Queria apenas salientar alguns pontos que considero ser cruciais para que esta manifestação possa ser bem sucedida e gostaria de partilhá-los convosco, não sendo no entanto o meu desejo que isto seja interpretado como uma imposição ou um desejo de assumir liderança de um movimento que eu quero que continue a ser popular e sem rosto, pois ao contrário de muitos, eu não acho que o povo precise de um rosto para seguir, o povo segue-se a si próprio e a sua consciência que estamos a querer tornar colectiva.

“Angola é Angola”

O famoso escritor angolano José Eduardo Agualusa [11], levantou a voz e juntou-se aos protestos para uma Angola democrática, através de uma carta aberta dirigida ao presidente José Eduardo dos Santos que pode ser lida no blogue Reflectindo sobre Moçambique [12]. Na carta, Agualusa partia de uma chamada de atenção aos acontecimentos no Norte de África:

Senhor Presidente,
África vive um momento de viragem na sua História, só comparável ao levantamento que libertou o continente do domínio colonial. A revolução agora é pela liberdade e pela democracia.
Os cidadãos angolanos abaixo-assinados vêm por este meio pedir ao Senhor Presidente da República que tenha em atenção os últimos acontecimentos na Tunísia, Egipto e Líbia, reinicie de forma séria o processo de democratização, formalmente começado de maneira sinuosa em 1992, mas, definitivamente interrompido em 2010 com a aprovação da nova constituição e que ao mesmo tempo se retire da Presidência da República e da presidência do MPLA o mais depressa possível, sem prejuízo da estabilidade e continuidade das instituições. Os abaixo assinados acreditam que ainda é possível que o Senhor Presidente abandone o poder de forma digna e honrosa, preservando a integridade da nação.

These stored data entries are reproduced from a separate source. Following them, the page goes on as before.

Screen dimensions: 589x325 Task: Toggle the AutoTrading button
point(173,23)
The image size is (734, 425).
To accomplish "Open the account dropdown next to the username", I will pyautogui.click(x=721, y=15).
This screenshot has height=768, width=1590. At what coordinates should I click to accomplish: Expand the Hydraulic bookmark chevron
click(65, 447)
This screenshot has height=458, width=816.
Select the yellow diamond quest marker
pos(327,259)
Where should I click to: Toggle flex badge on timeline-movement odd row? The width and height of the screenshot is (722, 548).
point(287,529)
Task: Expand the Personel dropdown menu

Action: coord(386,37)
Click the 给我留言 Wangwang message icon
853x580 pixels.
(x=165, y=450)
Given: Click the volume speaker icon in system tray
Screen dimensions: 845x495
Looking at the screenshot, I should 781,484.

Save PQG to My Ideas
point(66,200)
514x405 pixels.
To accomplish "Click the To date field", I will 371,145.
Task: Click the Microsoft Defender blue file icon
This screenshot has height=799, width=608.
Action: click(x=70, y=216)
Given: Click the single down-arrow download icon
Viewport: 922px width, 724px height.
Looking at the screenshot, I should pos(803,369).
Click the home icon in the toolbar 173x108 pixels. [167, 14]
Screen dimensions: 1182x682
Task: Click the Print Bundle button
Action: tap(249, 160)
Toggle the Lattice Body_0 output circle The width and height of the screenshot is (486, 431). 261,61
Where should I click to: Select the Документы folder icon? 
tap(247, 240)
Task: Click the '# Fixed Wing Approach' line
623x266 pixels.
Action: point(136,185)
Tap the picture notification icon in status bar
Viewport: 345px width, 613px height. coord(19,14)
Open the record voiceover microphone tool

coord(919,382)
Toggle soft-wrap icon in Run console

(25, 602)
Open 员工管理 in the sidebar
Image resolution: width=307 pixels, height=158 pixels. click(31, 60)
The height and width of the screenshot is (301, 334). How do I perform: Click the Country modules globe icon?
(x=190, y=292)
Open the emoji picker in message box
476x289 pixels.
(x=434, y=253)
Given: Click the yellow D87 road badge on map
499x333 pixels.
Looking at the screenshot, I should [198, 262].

Cardoso Jr. (@SuperCjr) escreve no Twitter [13]:

Manifestantes em Angola tentaram marchar e foram presos. Angola não é Tunísia, muito menos Egipto, Angola é Angola. #TRISTE!

Helena Ferro de Gouveia, no blogue Domadora de Camaleões, resume [14]um artigo de Vasco Martins do IPRIS (Instituto Português de Relações Internacionais e Segurança), que diz que “a hora de Angola ainda não chegou [15]“. No artigo as diferenças entre países é bastante clara:

Há explicações várias para a não inscrição no protesto. Os angolanos calam-se porque são frescas e escritas a sangue as memórias da guerra civil. É uma estratégia de sobrevivência, não destabilizar a vida que têm. Miserável, mas vida.
Deter o olhar sobre os números também ajuda a entender o silêncio. Apenas vinte por cento dos homens e trinta e cinco por cento das mulheres sabe ler e escrever. Quantos saberão usar o twitter ou colocar status no Facebook?

Apesar da chamada para a revolução não ter tido a adesão esperada, muitos acreditam que o episódio serviu para auscultar as ansiedades da população e medir a “tensão” do governo. Rafael Marques, jornalista e activista anti-corrupção, atesta isso mesmo [16]:

A reacção do MPLA vale mais do que a própria convocatória, acaba por demonstrar a fraqueza do próprio regime, não havia necessidade de responder a uma convocatória anónima.